━━━━━ Records to process
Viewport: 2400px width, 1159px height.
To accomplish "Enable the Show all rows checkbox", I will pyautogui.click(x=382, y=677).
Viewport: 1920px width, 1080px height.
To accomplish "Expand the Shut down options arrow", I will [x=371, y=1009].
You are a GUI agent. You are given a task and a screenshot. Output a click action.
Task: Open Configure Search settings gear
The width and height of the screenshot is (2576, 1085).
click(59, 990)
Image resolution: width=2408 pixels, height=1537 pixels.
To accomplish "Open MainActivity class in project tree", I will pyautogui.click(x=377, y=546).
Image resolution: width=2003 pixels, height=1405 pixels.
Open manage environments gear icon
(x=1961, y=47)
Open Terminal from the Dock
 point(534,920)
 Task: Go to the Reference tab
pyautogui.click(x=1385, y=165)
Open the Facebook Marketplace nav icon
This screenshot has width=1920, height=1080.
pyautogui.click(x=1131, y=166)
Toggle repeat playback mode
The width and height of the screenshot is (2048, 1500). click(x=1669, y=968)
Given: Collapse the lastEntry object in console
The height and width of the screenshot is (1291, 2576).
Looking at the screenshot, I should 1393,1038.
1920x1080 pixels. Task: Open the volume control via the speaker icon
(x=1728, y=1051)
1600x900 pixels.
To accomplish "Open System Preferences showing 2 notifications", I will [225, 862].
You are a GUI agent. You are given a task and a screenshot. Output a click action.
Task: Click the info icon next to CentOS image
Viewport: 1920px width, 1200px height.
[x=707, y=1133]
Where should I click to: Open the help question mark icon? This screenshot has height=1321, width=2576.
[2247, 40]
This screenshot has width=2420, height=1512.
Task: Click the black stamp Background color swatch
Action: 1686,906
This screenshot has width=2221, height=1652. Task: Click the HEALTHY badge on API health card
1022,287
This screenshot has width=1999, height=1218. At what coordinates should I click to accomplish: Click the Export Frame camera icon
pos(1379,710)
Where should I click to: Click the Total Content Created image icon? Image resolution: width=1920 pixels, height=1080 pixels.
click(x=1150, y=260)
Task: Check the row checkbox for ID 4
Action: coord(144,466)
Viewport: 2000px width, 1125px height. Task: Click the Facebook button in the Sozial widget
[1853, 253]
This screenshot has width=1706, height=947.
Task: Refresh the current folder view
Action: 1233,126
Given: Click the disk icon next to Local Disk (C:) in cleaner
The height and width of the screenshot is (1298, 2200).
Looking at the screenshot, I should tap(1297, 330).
━━━━━━━━━━
Set down every entry again, exactly as written.

--- Answer to this problem ---
Viewport: 2400px width, 1159px height.
To accomplish "Enable the Show all rows checkbox", I will pyautogui.click(x=382, y=677).
Viewport: 1920px width, 1080px height.
To accomplish "Expand the Shut down options arrow", I will [x=371, y=1009].
You are a GUI agent. You are given a task and a screenshot. Output a click action.
Task: Open Configure Search settings gear
The width and height of the screenshot is (2576, 1085).
click(59, 990)
Image resolution: width=2408 pixels, height=1537 pixels.
To accomplish "Open MainActivity class in project tree", I will pyautogui.click(x=377, y=546).
Image resolution: width=2003 pixels, height=1405 pixels.
Open manage environments gear icon
(x=1961, y=47)
Open Terminal from the Dock
 point(534,920)
 Task: Go to the Reference tab
pyautogui.click(x=1385, y=165)
Open the Facebook Marketplace nav icon
This screenshot has width=1920, height=1080.
pyautogui.click(x=1131, y=166)
Toggle repeat playback mode
The width and height of the screenshot is (2048, 1500). click(x=1669, y=968)
Given: Collapse the lastEntry object in console
The height and width of the screenshot is (1291, 2576).
Looking at the screenshot, I should 1393,1038.
1920x1080 pixels. Task: Open the volume control via the speaker icon
(x=1728, y=1051)
1600x900 pixels.
To accomplish "Open System Preferences showing 2 notifications", I will [225, 862].
You are a GUI agent. You are given a task and a screenshot. Output a click action.
Task: Click the info icon next to CentOS image
Viewport: 1920px width, 1200px height.
[x=707, y=1133]
Where should I click to: Open the help question mark icon? This screenshot has height=1321, width=2576.
[2247, 40]
This screenshot has width=2420, height=1512.
Task: Click the black stamp Background color swatch
Action: 1686,906
This screenshot has width=2221, height=1652. Task: Click the HEALTHY badge on API health card
1022,287
This screenshot has width=1999, height=1218. At what coordinates should I click to accomplish: Click the Export Frame camera icon
pos(1379,710)
Where should I click to: Click the Total Content Created image icon? Image resolution: width=1920 pixels, height=1080 pixels.
click(x=1150, y=260)
Task: Check the row checkbox for ID 4
Action: coord(144,466)
Viewport: 2000px width, 1125px height. Task: Click the Facebook button in the Sozial widget
[1853, 253]
This screenshot has width=1706, height=947.
Task: Refresh the current folder view
Action: 1233,126
Given: Click the disk icon next to Local Disk (C:) in cleaner
The height and width of the screenshot is (1298, 2200).
Looking at the screenshot, I should tap(1297, 330).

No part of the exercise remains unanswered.